▶ **KUTIPAN YANG DISEDIAKAN**:
----

Sabtu, 12 Januari 2013

Taman Wisata Alam Pulau Sangiang



A. Selayang Pandang
Mengunjungi Taman Wisata Alam Pulau Sangiang ibarat pepatah "sekali mendayung perahu, dua tiga pulau terlampaui". Kawasan yang dikenal dengan julukan Seven Wonders of Banten (Tujuh Keajaiban Banten) ini memadukan wisata alam, wisata sejarah, dan wisata ilmiah. Sehingga, selain sebagai tempat wisata yang menarik, kawasan ini juga menjadi lahan subur untuk penelitian dan pengembangan kekayaan hayati bagi ilmuan, mahasiswa, pelajar, dan bahkan masyarakat umum.
Sebelumnya, Pulau Sangiang merupakan Kawasan Cagar Alam berdasarkan Surat Keputusan Menteri Kehutanan Republik Indonesia Nomor 112/Kpts-II/1985 pada tanggal 23 Mei 1985 dengan luas areal sekitar 700,35 hektar. Namun, mengingat letak geografisnya yang strategis dan kekayaan hayatinya yang melimpah, pemerintah pusat kemudian menetapkannya sebagai Taman Wisata Alam Pulau Sangiang berdasarkan Surat Keputusan Menteri Kehutanan Republik Indonesia Nomor 698/Kpts-II/93 pada tanggal 12 Oktober 1993. Kawasan yang memiliki luas sekitar 1.420,35 hektar ini, terdiri dari dataran seluas 700,35 hektar dan taman laut seluas 720 hektar.

----

▶ **TELUSURI MATERI**:
1. Ringkaslah teks tentang Pulau Sangiang dalam dua kalimat.
2. Tolong salin tanpa perubahan satu bagian dari teks tentang Pulau Sangiang: mulailah pada kata-kata "A. Selayang Pandang", lalu berhenti setelah kata-kata "bahkan masyarakat umum.".
Baris-baris data ini tidak digunakan sama sekali dalam latihan ini.

----

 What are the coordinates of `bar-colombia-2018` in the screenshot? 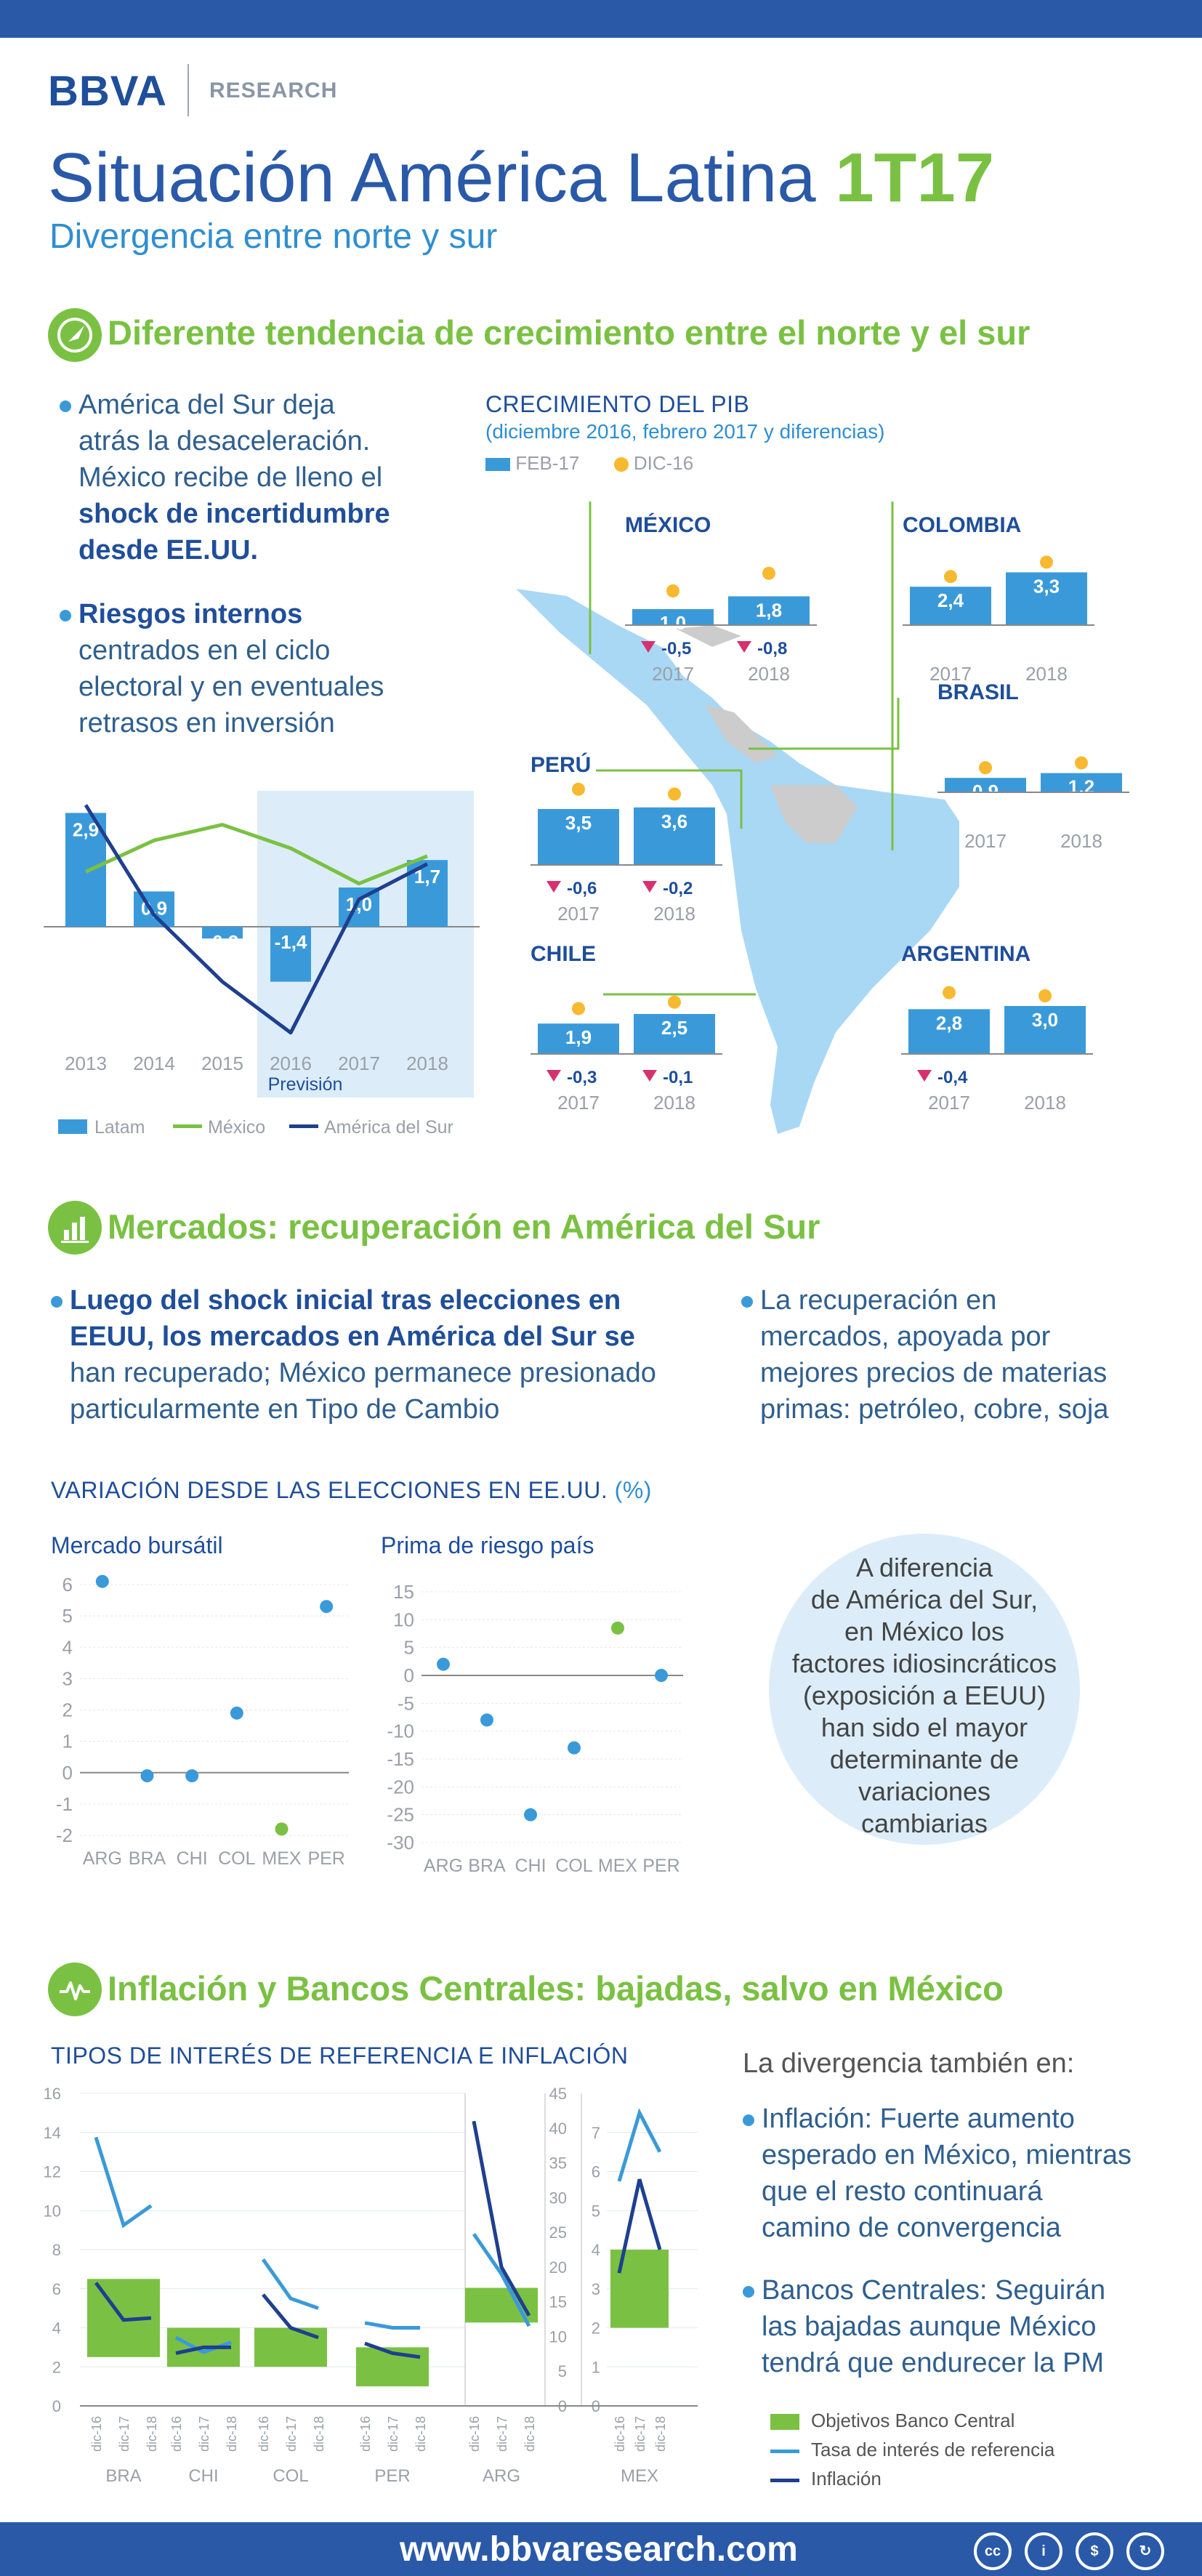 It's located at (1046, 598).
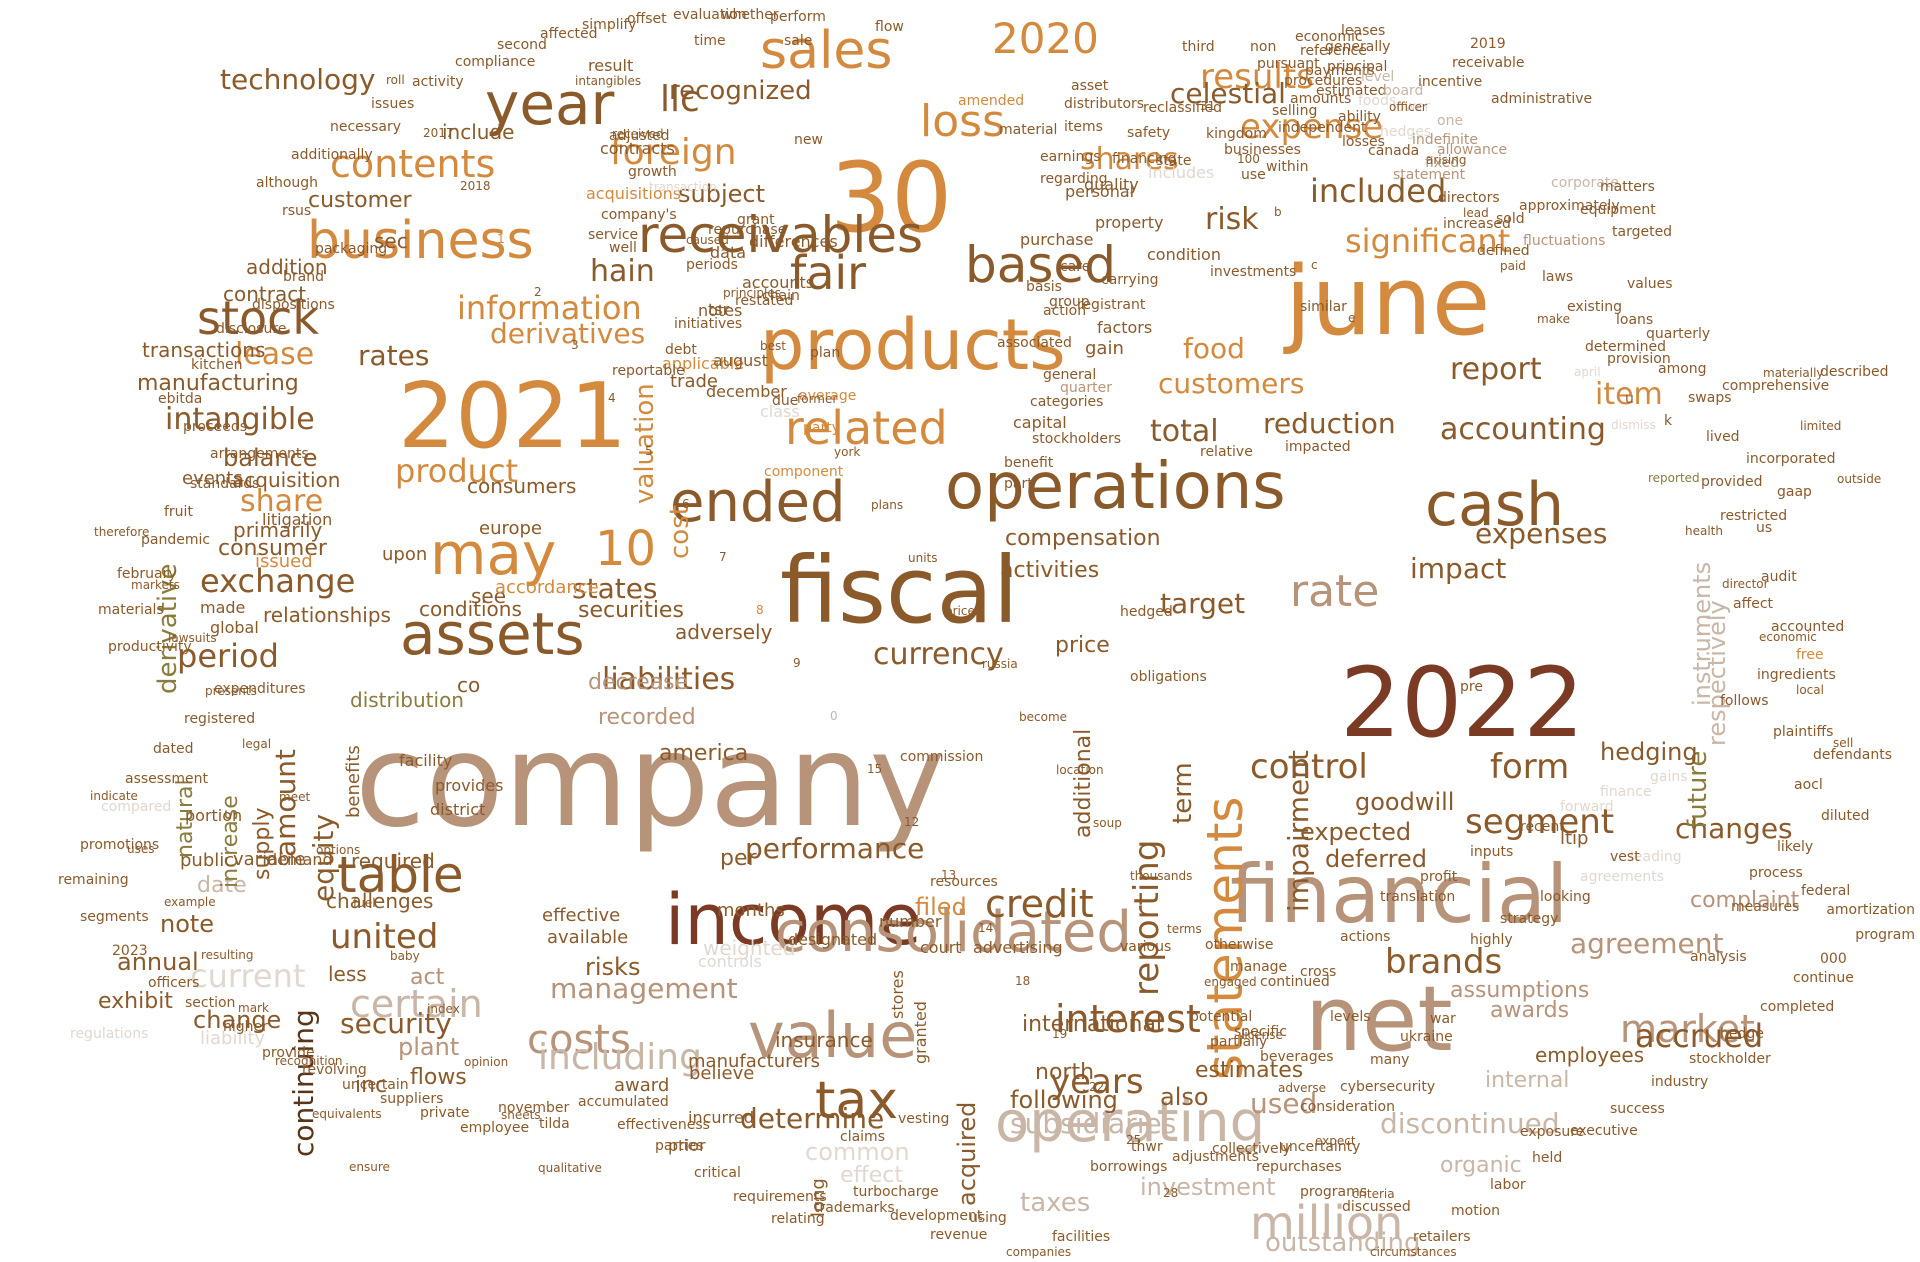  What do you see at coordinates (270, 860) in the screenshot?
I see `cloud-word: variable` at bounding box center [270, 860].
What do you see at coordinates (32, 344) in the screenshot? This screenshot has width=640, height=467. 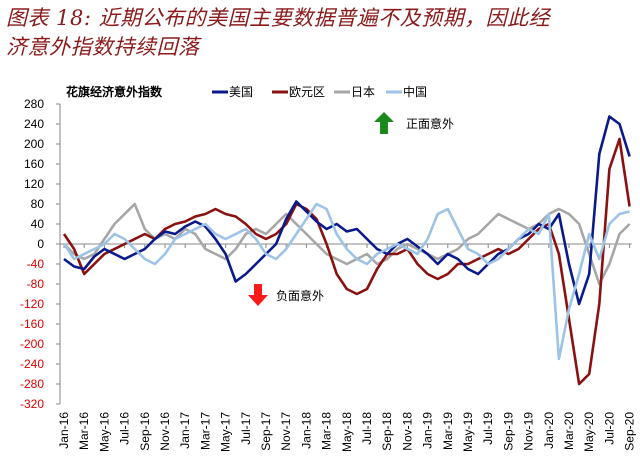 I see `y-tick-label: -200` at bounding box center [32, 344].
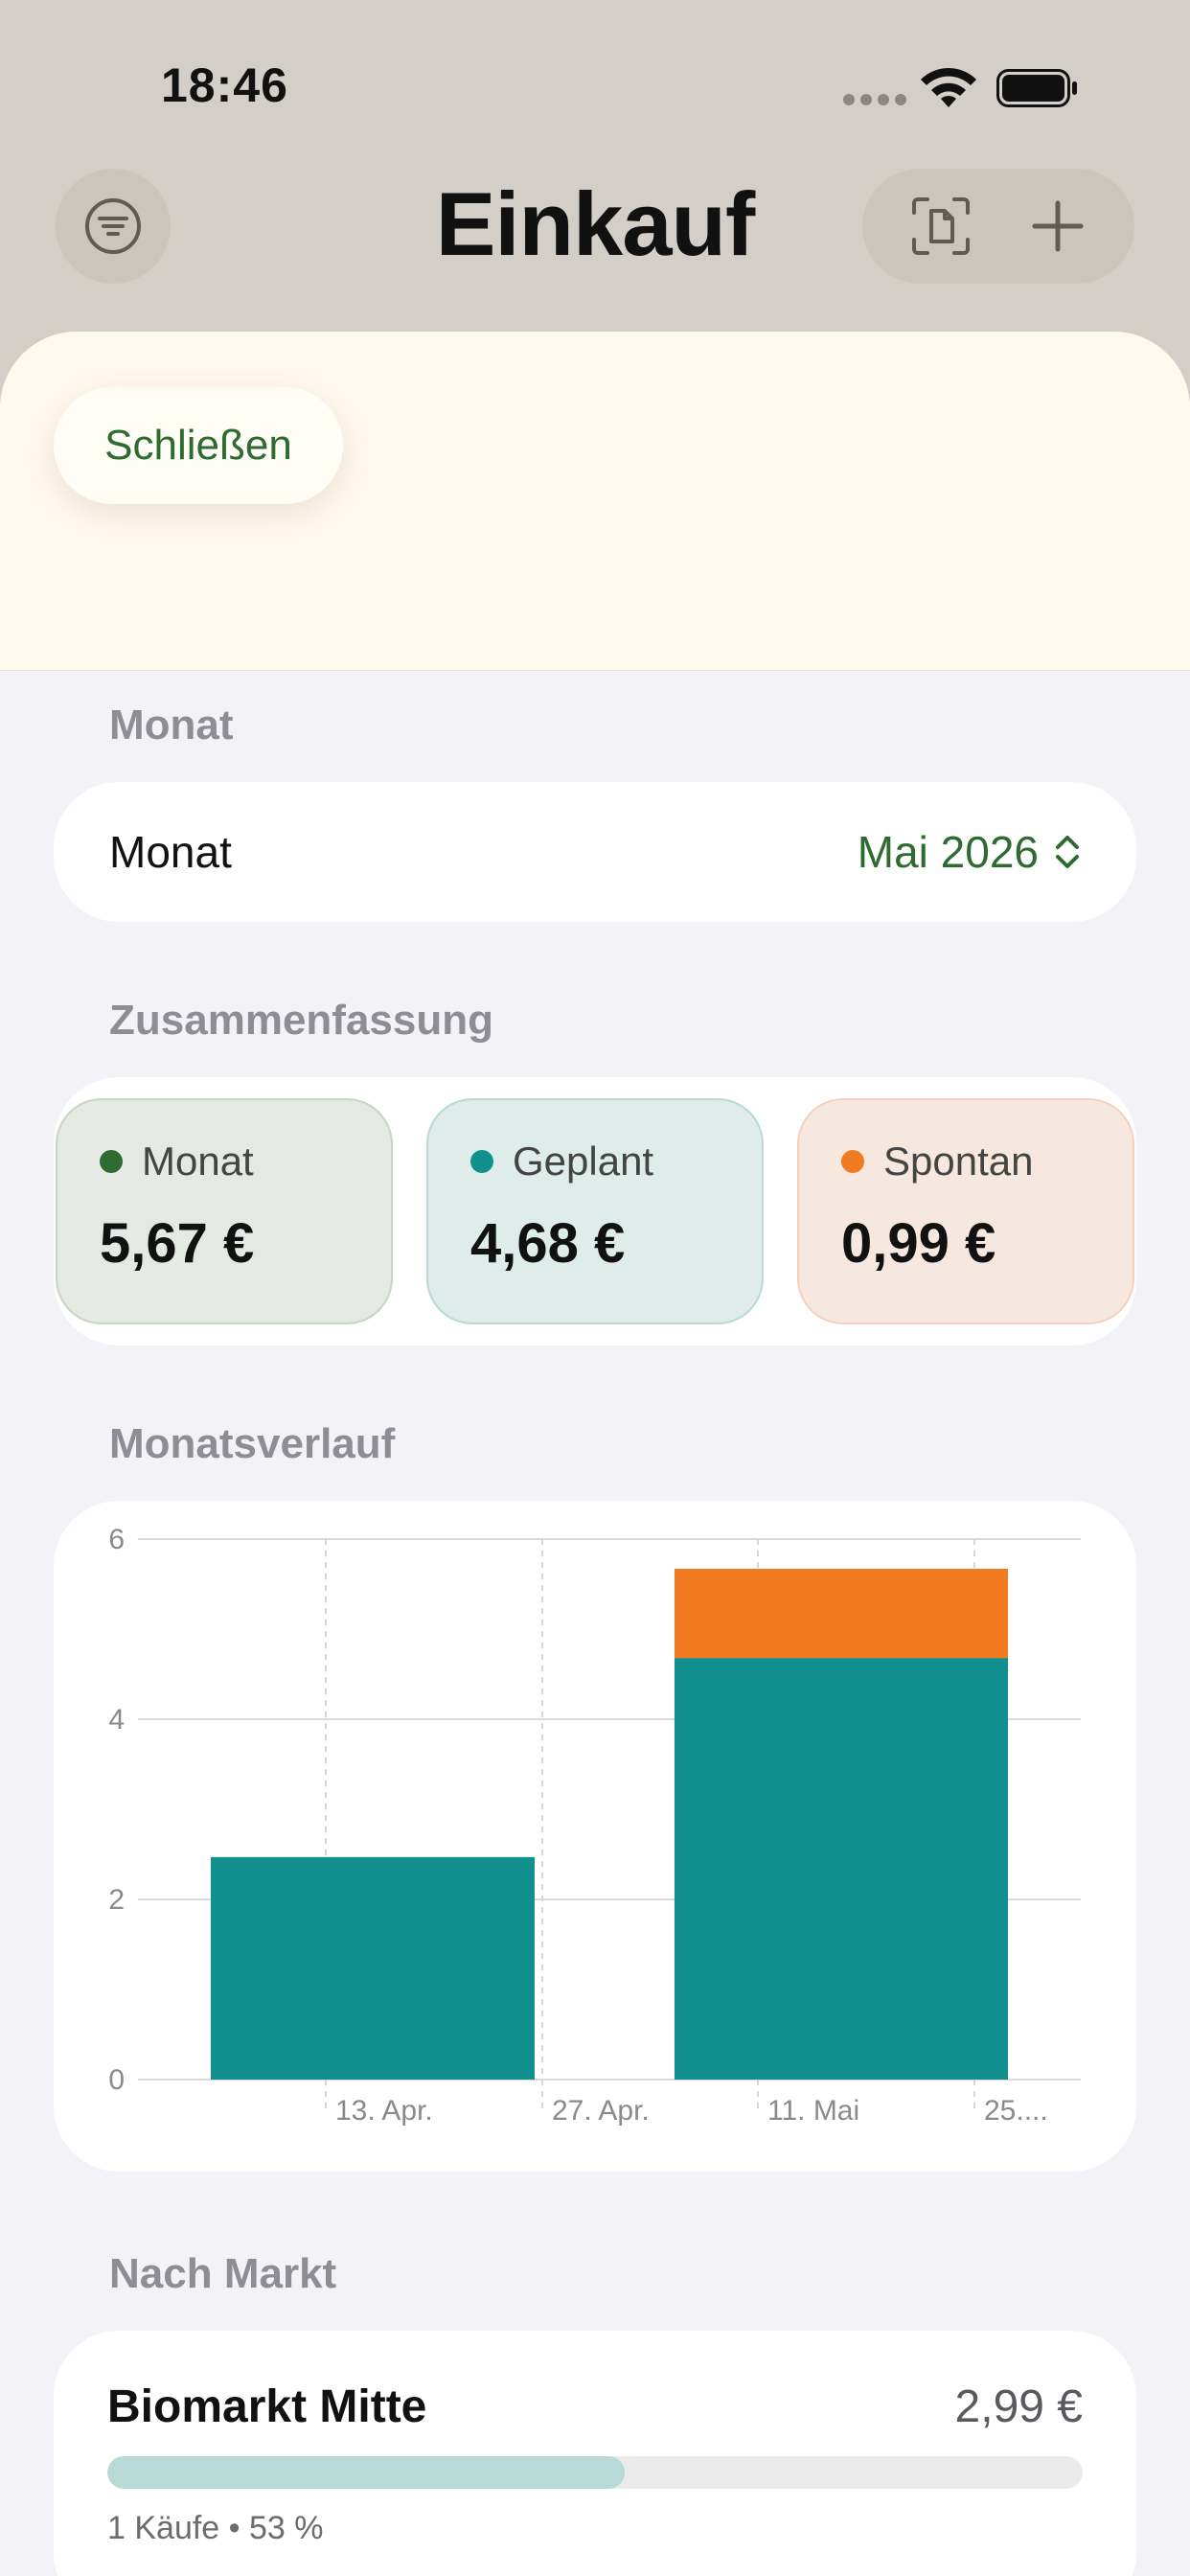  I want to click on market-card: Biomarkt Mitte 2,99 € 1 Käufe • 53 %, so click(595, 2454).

----

▶ **JAWABAN LATIHAN**:
1. Taman Wisata Alam Pulau Sangiang, yang dijuluki Seven Wonders of Banten, memadukan wisata alam, sejarah, dan ilmiah sehingga juga menjadi lahan subur untuk penelitian dan pengembangan kekayaan hayati. Kawasan yang semula berstatus cagar alam sejak 1985 ini ditetapkan sebagai taman wisata alam pada 12 Oktober 1993 dan memiliki luas sekitar 1.420,35 hektar, terdiri dari dataran seluas 700,35 hektar dan taman laut seluas 720 hektar.

2.
A. Selayang Pandang
Mengunjungi Taman Wisata Alam Pulau Sangiang ibarat pepatah "sekali mendayung perahu, dua tiga pulau terlampaui". Kawasan yang dikenal dengan julukan Seven Wonders of Banten (Tujuh Keajaiban Banten) ini memadukan wisata alam, wisata sejarah, dan wisata ilmiah. Sehingga, selain sebagai tempat wisata yang menarik, kawasan ini juga menjadi lahan subur untuk penelitian dan pengembangan kekayaan hayati bagi ilmuan, mahasiswa, pelajar, dan bahkan masyarakat umum.